Claude Codeを8時間使い続けた開発者のリアルレポート:驚きと失望と発見

「本当に使えるのか」という疑問に答えるべく、プロエンジニアがClaude Codeを8時間使い続けた実録レポート。感動した瞬間、幻滅した瞬間、そして見えてきた最適な使い方。

A
AgenticWorkerz編集部
AI × Work Research

8時間チャレンジの設定と前提

「Claude Codeを8時間使い続けたら何が作れるか」——この素朴な疑問から始まったのが今回のレポートです。参加したのは東京在住の現役バックエンドエンジニア(経験8年)。普段はPythonとGoを使った決済システムの開発に従事しており、AIコーディングツールは「時々使う」程度の経験者です。タスクは「飲食店向けの予約管理Webアプリ(フロントエンド:Next.js、バックエンド:FastAPI、DB:Supabase)を一から作る」というものです。

開始前のエンジニアのコメント:「正直、8時間で完成するとは思っていない。スケルトンができれば十分だと思っている。ただ、どこまでAIに任せられるか、どこで詰まるかを確認したい」。

0〜3時間:「これは本物だ」という驚き

チャレンジ開始から最初の3時間は、エンジニアが「正直驚いた」と振り返るほど順調でした。CLAUDE.mdにプロジェクトの仕様を書き込み、Claude Codeに「この仕様通りにプロジェクト構造を作って」と指示。Next.js 14のApp Router構成、TailwindCSSの設定、Supabaseクライアントの初期化、認証フローの基本実装まで、ほぼノーストップで完了しました。「以前なら半日かかっていた環境構築とボイラープレートが、1時間で終わった」。

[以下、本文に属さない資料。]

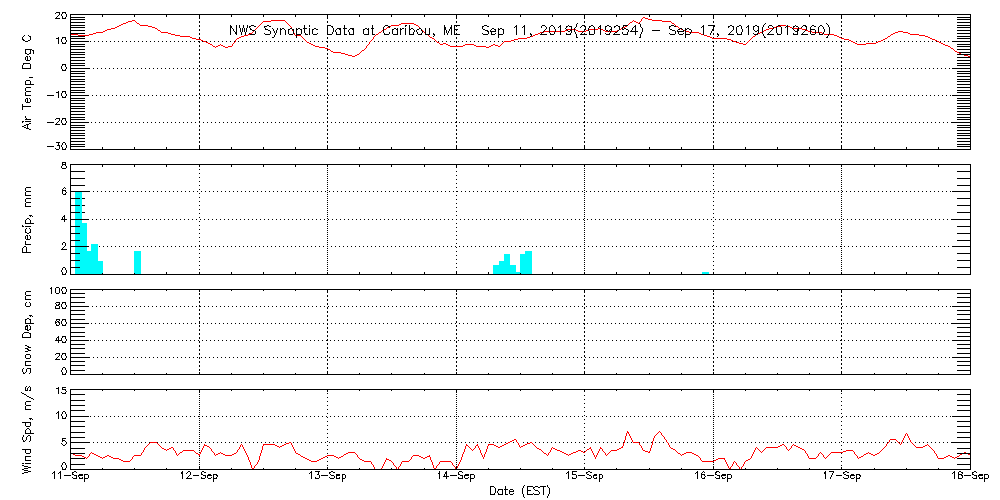1000x500 pixels.
Task: Select the 11-Sep date tick label
Action: pos(72,478)
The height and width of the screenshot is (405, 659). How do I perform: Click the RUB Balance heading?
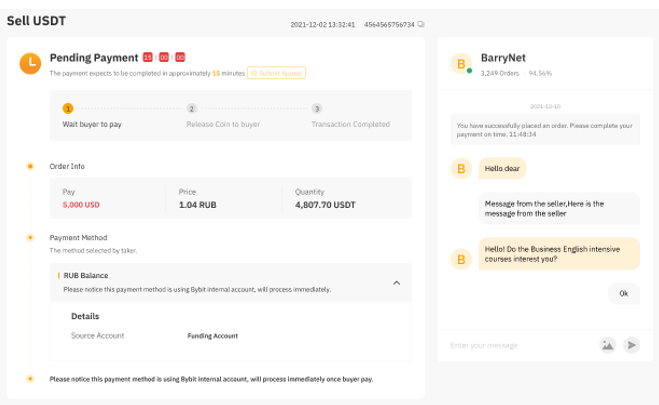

特に感動したのは、Supabaseのスキーマを記述すると、それに対応したTypeScriptの型定義、CRUDのAPIルート、フロントエンドのフォームコンポーネントを一括生成したことです。型の整合性も正確に保たれており、「AIがコードベース全体を理解した上でコードを書いている」という実感がありました。

3〜6時間:幻覚との戦い

順調だった3時間目以降、問題が発生し始めました。Next.js 15の一部の新機能(2025年末リリース)を使おうとしたところ、Claude Codeが存在しない設定オプションを自信満々で提示しました。実際に動かすと即エラー。公式ドキュメントを参照してClaude Codeに伝えると修正されましたが、「最新バージョンの機能には信用できない」という教訓を得ました。また、複雑なビジネスロジック(席の重複予約防止のトランザクション処理)では、一見動くがエッジケースで崩れるコードが生成され、手動での修正が必要でした。

6〜8時間:最適な協働スタイルの確立

後半の2時間は、前半の失敗から学んだ「Claude Codeとの正しい付き合い方」を実践する時間になりました。最終的にエンジニアが出した結論は「AIは実装の90%を担ってくれるが、残り10%の『ここが核心』な部分は人間が責任を持つ必要がある」というものです。8時間でアプリは予約管理のコア機能まで完成しており、従来の手動開発より3〜4倍速い体感でした。「完全に頼るのではなく、AIが得意な部分を最大限に活かし、自分が判断すべき部分を明確にする——これがClaude Codeの正しい使い方だと理解した」とエンジニアは締めくくりました。